Chilkat Valley News - Serving Haines and Klukwan, Alaska since 1966

Want to speak to Assembly? Sign-up required

 


Members of the public wishing to testify during a public hearing at a Haines Borough Assembly meeting will now have to sign up ahead of time.

Mayor Jan Hill recently renewed the practice, which requires members of the public seeking to testify at a public hearing to use a sign-in sheet placed on a table outside the assembly chambers.

“It’s not unusual. If you go to a state public hearing at the Legislature, you have to sign in. It’s just a way so that we can keep it orderly and make better use of our time,” Hill said.

Hill used the same system when she was previously Mayor, but former Stephanie Scott discontinued the policy to allow citizens to speak spontaneously.

Scott said in an interview this week that she abandoned the policy for several reasons, including that people would sometimes forget to sign up and then feel they couldn’t contribute. “I just wanted to make it as easy as possible to have people contribute and not put any barriers in the way,” she said.

Forcing people to sign up at the beginning of the meeting also doesn’t allow ideas to reverberate, Scott added.

“When people are listening to other people contribute, they might be inspired to add a comment,” she said.
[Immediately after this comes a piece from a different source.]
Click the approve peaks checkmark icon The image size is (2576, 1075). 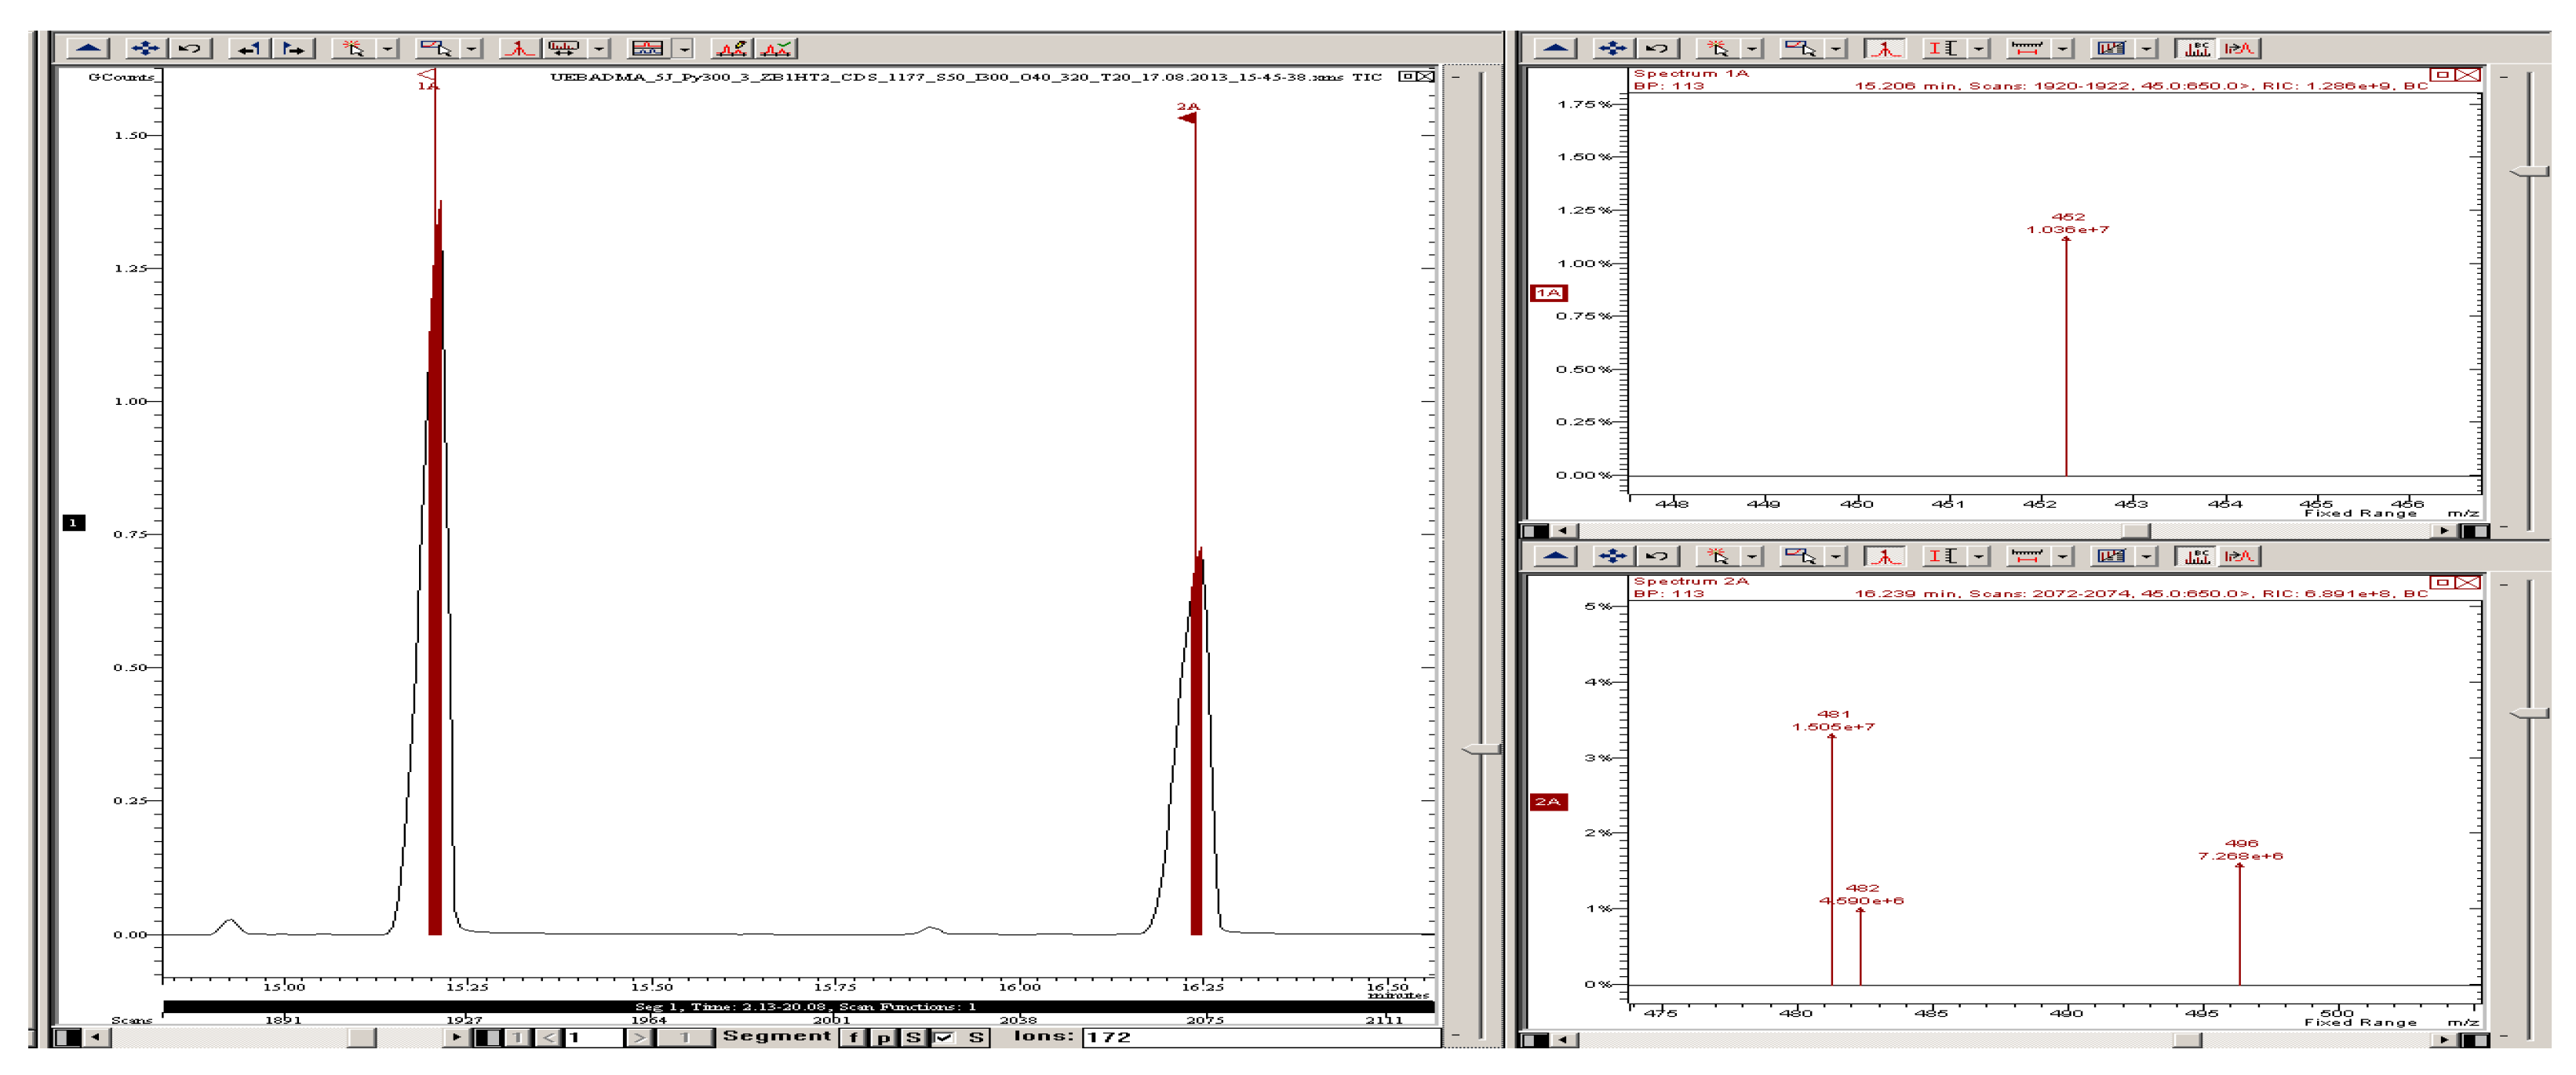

Scott said she doesn’t understand why the policy is necessary in a town this size.

“I would like our local government to be efficient, but I would also like it to be friendly. I don’t think democracy and efficiency are synonymous,” Scott said. “If efficiency is what we are all about, then we are in trouble.”

At Tuesday’s meeting, Hill said she would allow people to speak who hadn’t signed up because the policy was new and hadn’t been noticed. In the future, people will need to sign up, she said.

The sheets are removed at the beginning of the meeting, so latecomers will be out of luck. “If I felt very strongly about an ordinance that was up for a public hearing, I would make sure I was at the start of the meeting,” Hill said.

“We all have a certain amount of responsibility,” she added.

Members of the public will still be allowed a maximum of three minutes to speak.